EXTRACT =>
Start of Block
CRUSADES

IBN WARRAQ: THE MYTHISTORY OF THE CRUSADES……..

 

There is always two sides of the story.

“the Crusades were a reaction against over three hundred years of jihad when the Eastern Christians were persecuted, and hundreds of churches destroyed.”

crusaders-dna

The Mythistory of the Crusades

by Ibn Warraq (October 2013)

A new generation of Western scholars of the Middle Ages have been trying to put right the misconceptions that have grown up about the Cru­sades. As Jonathan Riley-Smith has argued “modern Western public opin­ion, Arab nationalism, and Pan-Islamism all share perceptions of crusad­ing that have more to do with nineteenth-century European imperialism than with actuality.”1 Muslims in particular have developed “mythisto­ries” concerning the putative injuries they have received at the hands of the Crusaders. The first point that needs to be emphasized is that the Cru­sades were proclaimed not only against Muslims, but also against many groups, and communities that the Catholic Church considered heretical, and enemies of the faith, groups such as the pagan Wends, Balts and Lithuanians, shamanist Mongols, Orthodox Russians and Greeks, Cathar and Hussite heretics.2

Second, the Crusaders were not  extremists or barbarians indulging in thoughtless violence, rather the underlying rationale of the Crusades was relatively sophisticated, elabo­rated theologically by Christian nations that were threatened by Muslim invaders who had managed to reach into the heart of Europe, in central France in the eighth century. The Crusades were a response to the desecration of the Christian shrines in the Holy Land, the destruction of churches, and the general persecution of Christians in the Near East. A Crusade to be considered legitimate had to fulfill strict criteria; one did not enter into it lightly for self aggrandizement. There had to be a legally sound reason. It was, in other words, waged for purposes of repelling violence or injury and the imposition of justice on wrongdoers. A Crusade was never a war of conversion, rather a rightful attempt to recover Christian territory which had been injuriously seized in the past. Only a recognized authority could formally declare a Crusade, and it had to be waged justly.3

The Crusaders were not colonialists, and the Crusades were not en­gaged in for economic reasons, as many Western Liberals and Liberal econ­omists assumed; most crusaders would have laughed at the prospect of material gain. In fact, crusading became a financial burden as the expenses associated with warfare increased. They were far more concerned with sav­ing not only Christendom from Islam, but also their souls. The role of pen­ance has often been overlooked in crusading thought and practice; many crusaders believed that by taking part in a crusade they were able to repay the debt their sinfulness had incurred.
End of Block
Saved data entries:
Start of Block
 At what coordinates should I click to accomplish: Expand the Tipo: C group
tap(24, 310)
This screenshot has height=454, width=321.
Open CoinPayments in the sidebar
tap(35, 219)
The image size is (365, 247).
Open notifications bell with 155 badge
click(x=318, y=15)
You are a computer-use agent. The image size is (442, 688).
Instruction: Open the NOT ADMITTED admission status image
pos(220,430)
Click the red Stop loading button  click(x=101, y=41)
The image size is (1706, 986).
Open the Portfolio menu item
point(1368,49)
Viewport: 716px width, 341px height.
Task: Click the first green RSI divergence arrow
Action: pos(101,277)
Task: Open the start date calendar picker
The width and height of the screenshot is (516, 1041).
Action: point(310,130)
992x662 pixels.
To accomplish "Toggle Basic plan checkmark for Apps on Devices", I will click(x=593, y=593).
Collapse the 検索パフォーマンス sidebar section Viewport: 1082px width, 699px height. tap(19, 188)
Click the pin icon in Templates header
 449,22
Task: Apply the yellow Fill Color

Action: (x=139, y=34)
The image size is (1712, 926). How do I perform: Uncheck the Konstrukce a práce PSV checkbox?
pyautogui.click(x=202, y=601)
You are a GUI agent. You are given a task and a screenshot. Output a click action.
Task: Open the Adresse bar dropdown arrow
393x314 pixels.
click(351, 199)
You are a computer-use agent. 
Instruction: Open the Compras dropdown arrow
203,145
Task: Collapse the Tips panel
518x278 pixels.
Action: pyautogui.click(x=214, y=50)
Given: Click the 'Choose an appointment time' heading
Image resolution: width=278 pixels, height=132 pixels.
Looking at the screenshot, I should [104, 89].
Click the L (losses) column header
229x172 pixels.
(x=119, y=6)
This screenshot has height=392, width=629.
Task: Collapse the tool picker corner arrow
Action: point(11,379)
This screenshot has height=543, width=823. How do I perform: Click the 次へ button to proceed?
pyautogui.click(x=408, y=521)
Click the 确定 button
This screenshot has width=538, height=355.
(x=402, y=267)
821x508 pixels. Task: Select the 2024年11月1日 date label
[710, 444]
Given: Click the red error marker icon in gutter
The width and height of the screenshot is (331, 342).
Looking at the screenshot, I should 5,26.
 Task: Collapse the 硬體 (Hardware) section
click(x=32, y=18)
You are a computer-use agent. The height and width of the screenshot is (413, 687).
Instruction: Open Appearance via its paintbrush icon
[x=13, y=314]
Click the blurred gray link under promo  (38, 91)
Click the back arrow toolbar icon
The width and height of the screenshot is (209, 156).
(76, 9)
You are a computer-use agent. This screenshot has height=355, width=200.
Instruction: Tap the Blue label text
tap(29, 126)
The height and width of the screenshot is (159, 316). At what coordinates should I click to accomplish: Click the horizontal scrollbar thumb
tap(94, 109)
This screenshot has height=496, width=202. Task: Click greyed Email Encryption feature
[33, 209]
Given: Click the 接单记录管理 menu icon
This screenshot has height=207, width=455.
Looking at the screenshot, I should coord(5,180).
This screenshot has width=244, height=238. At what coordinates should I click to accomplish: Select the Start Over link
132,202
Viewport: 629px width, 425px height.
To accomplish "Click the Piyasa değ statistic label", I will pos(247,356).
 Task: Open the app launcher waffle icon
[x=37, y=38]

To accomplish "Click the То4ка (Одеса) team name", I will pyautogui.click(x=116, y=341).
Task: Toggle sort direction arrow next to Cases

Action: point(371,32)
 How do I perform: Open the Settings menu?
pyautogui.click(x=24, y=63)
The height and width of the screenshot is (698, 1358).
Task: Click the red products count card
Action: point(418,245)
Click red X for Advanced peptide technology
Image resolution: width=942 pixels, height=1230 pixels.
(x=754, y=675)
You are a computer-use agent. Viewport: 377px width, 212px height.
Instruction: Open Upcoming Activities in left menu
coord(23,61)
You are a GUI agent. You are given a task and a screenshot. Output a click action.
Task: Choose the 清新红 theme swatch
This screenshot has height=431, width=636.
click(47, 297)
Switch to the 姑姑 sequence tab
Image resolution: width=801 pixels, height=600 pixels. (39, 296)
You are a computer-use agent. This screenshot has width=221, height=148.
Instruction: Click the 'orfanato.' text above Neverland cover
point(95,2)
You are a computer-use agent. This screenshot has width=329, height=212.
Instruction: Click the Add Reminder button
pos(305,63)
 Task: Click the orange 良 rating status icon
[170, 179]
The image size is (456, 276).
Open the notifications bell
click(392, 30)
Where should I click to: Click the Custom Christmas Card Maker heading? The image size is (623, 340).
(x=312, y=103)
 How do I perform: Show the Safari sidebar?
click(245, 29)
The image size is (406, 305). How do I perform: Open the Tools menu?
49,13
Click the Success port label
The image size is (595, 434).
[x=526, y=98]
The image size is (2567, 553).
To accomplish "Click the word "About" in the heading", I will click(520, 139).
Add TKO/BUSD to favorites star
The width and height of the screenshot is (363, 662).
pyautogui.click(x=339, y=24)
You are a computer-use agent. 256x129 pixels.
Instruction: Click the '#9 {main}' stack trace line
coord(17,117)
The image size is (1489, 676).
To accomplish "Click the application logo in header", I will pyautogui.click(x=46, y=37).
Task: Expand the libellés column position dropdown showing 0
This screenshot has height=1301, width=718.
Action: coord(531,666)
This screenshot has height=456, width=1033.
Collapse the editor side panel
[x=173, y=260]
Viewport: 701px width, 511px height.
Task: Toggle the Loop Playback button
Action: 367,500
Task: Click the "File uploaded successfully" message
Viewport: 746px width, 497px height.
End of Block
Could you update the part of the Crusades text that opens with "There is always" and closes with "Ibn Warraq (October 2013)", putting "holy war" in place of "jihad"? These items have no connection to the Crusades text.

There is always two sides of the story.

“the Crusades were a reaction against over three hundred years of holy war when the Eastern Christians were persecuted, and hundreds of churches destroyed.”

crusaders-dna

The Mythistory of the Crusades

by Ibn Warraq (October 2013)